A large contingent of safety advocates gathered with U.S. Representative Jim McGovern (D-MA) today on Capitol Hill to oppose any increase to the federal weight and size limits for commercial trucks. The coalition of truck drivers, public health and safety groups, law enforcement officials and families of truck crash victims gathered as Congress debates a multi-billion dollar surface transportation reauthorization bill. 

Concerns about a potential change to truck size and weight limits have been heightened recently because the U.S. Department of Transportation (DOT) is conducting a study on the issue of truck sizes that many feel is flawed and biased. The National Academy of Science's Transportation Research Board review panel on the ongoing DOT study indicated that the study is using flawed methodology and is being conducted in too short of a time frame to yield accurate results. 

Congressman McGovern stated:  “I have serious concerns about the study….  If DOT does not include the most common configurations of big trucks in their analysis, then the validity of the study will be called into question.”
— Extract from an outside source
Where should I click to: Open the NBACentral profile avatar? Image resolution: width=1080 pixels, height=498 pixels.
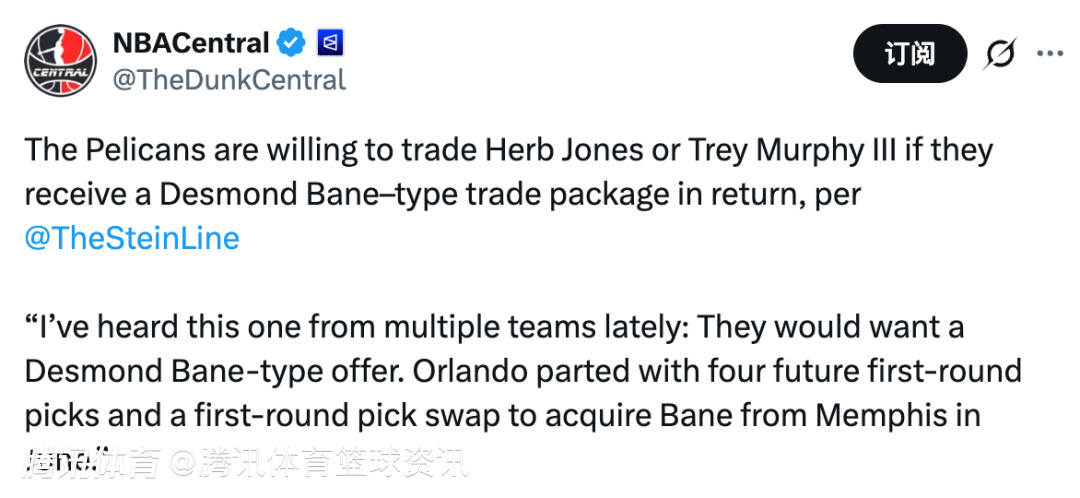[59, 60]
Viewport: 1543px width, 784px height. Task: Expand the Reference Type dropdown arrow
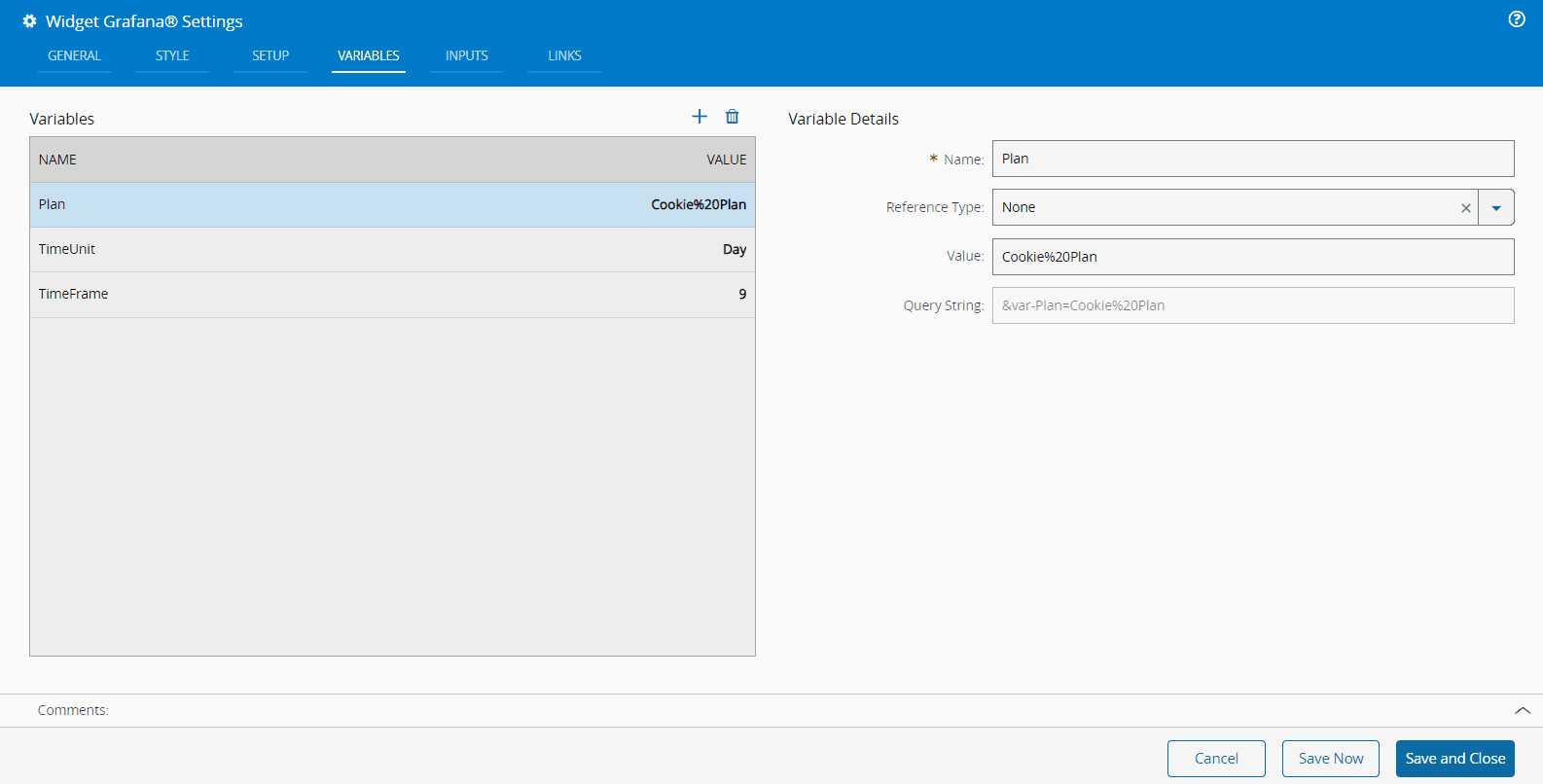coord(1496,208)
Joan Claybrook, Chair of Citizens for Reliable and Safe Highways (CRASH) also voiced her concerns: "The on-going problems plaguing the U.S. DOT Truck Size and Weight Study need immediate attention and corrective action by the Obama AdministrationIf not, this study will become the lottery prize for corporate trucking interests pushing for bigger, heavier and more deadly trucks on our highways. Serious mistakes and chronic missteps by DOT, as we have already seen, will produce a shoddy, inaccurate study that puts corporate profits ahead of public safety."

Below are some truck safety facts provided by the Truck Safety Coalition:
  • The U.S. has seen increases in the number of fatalities and injuries caused by large truck crashes over the last three years. 
  • Fatalities in large truck crashes have increased by 16 percent since 2009.
  • Injuries in large truck crashes have increased by a staggering 40 percent since 2009. 
  • Three quarters of Americans oppose bigger and heavier trucks on our highways. 
  • Eight out of ten Americans support the view that trucks pulling double or triple trailers are more dangerous than those pulling just a single trailer. 

Jennifer Tierney, who lost her father in a fatal truck crash in 1983, urged Transportation Secretary Foxx on Wednesday to "immediately correct the deficiencies in the U.S. DOT truck size and weight study. The results of the U.S. DOT study will influence transportation policy for decades to come, and we cannot base life-altering decisions on poor methodology and questionable results."